● REQUIREMENT A
Copy the entries word for word, starting with the first line of the entries and going on through the line that contains "[x=223, y=205]".

● EXCERPT
Remove 從, it works well:

天下雨 ==> 天降下雨
楓落紅 ==> 楓樹掉落紅葉
皮落毛 ==> 皮膚脫落毛髮

Take the maple for an instance: the tree is the active and efficient cause or root cause of growth and shedding of leaves. An agent is defined as an active and efficient cause. Thus the maple is clearly an agent here.

The Bible serves as one of the most authoritative sources of English. Thus the sky can be seen as an agent as well, though modern science gives different explanation for rain.

As for the relationship between skin and hair: 皮之不存，毛将焉附？Skin is an agent of hair, no doubt about it.


----------



## Skatinginbc

My point in #5:
天下雨 (like 楓落紅, 皮落毛, etc.) is structurally ambiguous and allows two different interpretations: one entails volition (agent), and the other non-volition (experiencer).  Although 天下雨 (上天灑下雨) and 天下雨 (從天降下雨) have the same superficial structures, they are in fact different sentences with different meanings.

My point in #9:
I think when we say 「下雨了, 下大雨了, 趕快把晾在外頭的衣服收進來」, we mean 雨從天降了 (non-volition), rather than 上蒼把水灑到人間了 (volition; 被動則為：雨被天降了).  In other words, despite possibly being the implied subject, 天 is not the agent of 下雨 in the null-subject structures.


----------



## NewAmerica

You've not clearly defined your "agent." You make it equal to volition, which Cambridge Dictionary defines as "the power to make your own decisions."

Such definition explicitly entails free will, which is quite different to the definition given by me ("An agent is defined as an active and efficient cause" - a maple is active because it is a living organism. But it does not have free will.) .

That is, different definitions of agent lead to different results.

So you have to explain the source of your definition.


----------



## Skatinginbc

No, I didn't say "agent = volition" or "experiencer = non volition".
I said "one entails volition (agent)", meaning "one entails volition and in that case the subject is a grammatical agent".
The word "agent" of course refers to "grammatical agent", that is, the cause or initiator of an action.  The 天 in 天下雨 (雨從天降) is neither the cause nor the initiator of the action 下雨。

● REQUIREMENT B
Answer these questions about the forum excerpt:
(i) In the discussion of the maple, how is an agent defined?
(ii) What definition of volition is attributed to Cambridge Dictionary?
(iii) In the final post, what is "grammatical agent" said to be?

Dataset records
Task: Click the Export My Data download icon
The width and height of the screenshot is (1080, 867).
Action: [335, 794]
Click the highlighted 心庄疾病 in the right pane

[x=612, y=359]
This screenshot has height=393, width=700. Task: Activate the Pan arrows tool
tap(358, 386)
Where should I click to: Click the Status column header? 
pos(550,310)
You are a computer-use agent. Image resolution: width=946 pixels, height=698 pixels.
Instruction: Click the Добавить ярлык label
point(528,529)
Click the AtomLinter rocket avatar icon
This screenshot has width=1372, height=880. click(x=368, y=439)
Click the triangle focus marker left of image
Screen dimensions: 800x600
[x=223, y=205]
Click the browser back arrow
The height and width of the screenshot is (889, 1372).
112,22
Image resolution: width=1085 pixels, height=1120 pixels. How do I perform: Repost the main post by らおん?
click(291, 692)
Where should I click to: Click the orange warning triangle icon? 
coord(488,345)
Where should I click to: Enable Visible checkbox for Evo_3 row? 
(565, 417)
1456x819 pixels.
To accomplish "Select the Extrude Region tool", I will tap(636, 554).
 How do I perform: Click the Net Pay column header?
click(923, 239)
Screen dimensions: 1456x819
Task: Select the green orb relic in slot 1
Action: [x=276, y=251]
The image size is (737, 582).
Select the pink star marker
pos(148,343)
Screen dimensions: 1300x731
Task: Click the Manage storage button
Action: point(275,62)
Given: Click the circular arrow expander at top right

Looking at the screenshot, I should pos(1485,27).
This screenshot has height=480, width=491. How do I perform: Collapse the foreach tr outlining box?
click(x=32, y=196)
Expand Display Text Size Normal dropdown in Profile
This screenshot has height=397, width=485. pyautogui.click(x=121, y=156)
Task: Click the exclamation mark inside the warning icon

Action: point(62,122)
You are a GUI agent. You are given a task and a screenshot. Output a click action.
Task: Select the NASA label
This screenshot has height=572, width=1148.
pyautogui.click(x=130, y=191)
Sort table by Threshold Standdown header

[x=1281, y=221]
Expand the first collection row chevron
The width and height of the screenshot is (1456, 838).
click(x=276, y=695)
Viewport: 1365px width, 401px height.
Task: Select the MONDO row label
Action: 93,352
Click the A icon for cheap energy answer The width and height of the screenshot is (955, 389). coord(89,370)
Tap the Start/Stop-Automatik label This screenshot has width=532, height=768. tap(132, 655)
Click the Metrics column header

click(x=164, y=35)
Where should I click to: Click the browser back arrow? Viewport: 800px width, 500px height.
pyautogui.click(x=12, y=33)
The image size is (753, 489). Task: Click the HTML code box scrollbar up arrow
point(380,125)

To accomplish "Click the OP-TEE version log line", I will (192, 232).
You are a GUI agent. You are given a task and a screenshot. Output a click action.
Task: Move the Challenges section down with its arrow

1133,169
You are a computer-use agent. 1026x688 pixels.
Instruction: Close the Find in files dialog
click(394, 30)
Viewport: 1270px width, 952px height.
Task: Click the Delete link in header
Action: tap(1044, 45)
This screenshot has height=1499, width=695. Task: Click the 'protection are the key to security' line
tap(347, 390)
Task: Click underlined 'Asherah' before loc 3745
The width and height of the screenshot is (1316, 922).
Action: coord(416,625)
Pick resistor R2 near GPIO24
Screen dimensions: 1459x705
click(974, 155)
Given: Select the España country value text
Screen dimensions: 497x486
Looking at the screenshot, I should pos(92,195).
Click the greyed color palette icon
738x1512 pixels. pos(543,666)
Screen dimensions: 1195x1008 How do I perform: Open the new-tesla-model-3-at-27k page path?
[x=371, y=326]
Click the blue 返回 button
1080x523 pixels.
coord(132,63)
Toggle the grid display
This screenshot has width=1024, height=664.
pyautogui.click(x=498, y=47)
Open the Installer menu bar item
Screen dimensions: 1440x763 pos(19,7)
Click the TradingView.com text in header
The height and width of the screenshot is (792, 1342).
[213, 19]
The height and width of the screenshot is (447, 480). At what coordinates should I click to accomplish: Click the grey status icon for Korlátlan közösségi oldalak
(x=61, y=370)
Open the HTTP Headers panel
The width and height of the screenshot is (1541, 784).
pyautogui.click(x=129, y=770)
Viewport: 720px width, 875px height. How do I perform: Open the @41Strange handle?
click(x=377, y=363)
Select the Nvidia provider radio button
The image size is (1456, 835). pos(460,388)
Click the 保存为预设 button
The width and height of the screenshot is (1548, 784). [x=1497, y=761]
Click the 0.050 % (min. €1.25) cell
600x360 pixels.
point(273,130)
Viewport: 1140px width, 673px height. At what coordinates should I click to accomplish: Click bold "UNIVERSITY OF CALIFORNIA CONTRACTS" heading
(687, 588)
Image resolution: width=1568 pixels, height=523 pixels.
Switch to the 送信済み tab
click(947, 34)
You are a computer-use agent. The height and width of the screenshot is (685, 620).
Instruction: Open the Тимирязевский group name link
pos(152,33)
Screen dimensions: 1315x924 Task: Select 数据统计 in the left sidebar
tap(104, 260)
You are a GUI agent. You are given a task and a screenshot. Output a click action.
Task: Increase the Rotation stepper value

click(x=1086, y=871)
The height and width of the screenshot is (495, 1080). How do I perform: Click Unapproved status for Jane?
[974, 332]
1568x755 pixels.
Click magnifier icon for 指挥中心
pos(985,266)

● CORRECT ANSWER A
Task: Click the Export My Data download icon
The width and height of the screenshot is (1080, 867).
Action: [335, 794]
Click the highlighted 心庄疾病 in the right pane

[x=612, y=359]
This screenshot has height=393, width=700. Task: Activate the Pan arrows tool
tap(358, 386)
Where should I click to: Click the Status column header? 
pos(550,310)
You are a computer-use agent. Image resolution: width=946 pixels, height=698 pixels.
Instruction: Click the Добавить ярлык label
point(528,529)
Click the AtomLinter rocket avatar icon
This screenshot has width=1372, height=880. click(x=368, y=439)
Click the triangle focus marker left of image
Screen dimensions: 800x600
[x=223, y=205]

● CORRECT ANSWER B
(i) An agent is defined as an active and efficient cause.
(ii) Volition is "the power to make your own decisions."
(iii) It is the cause or initiator of an action.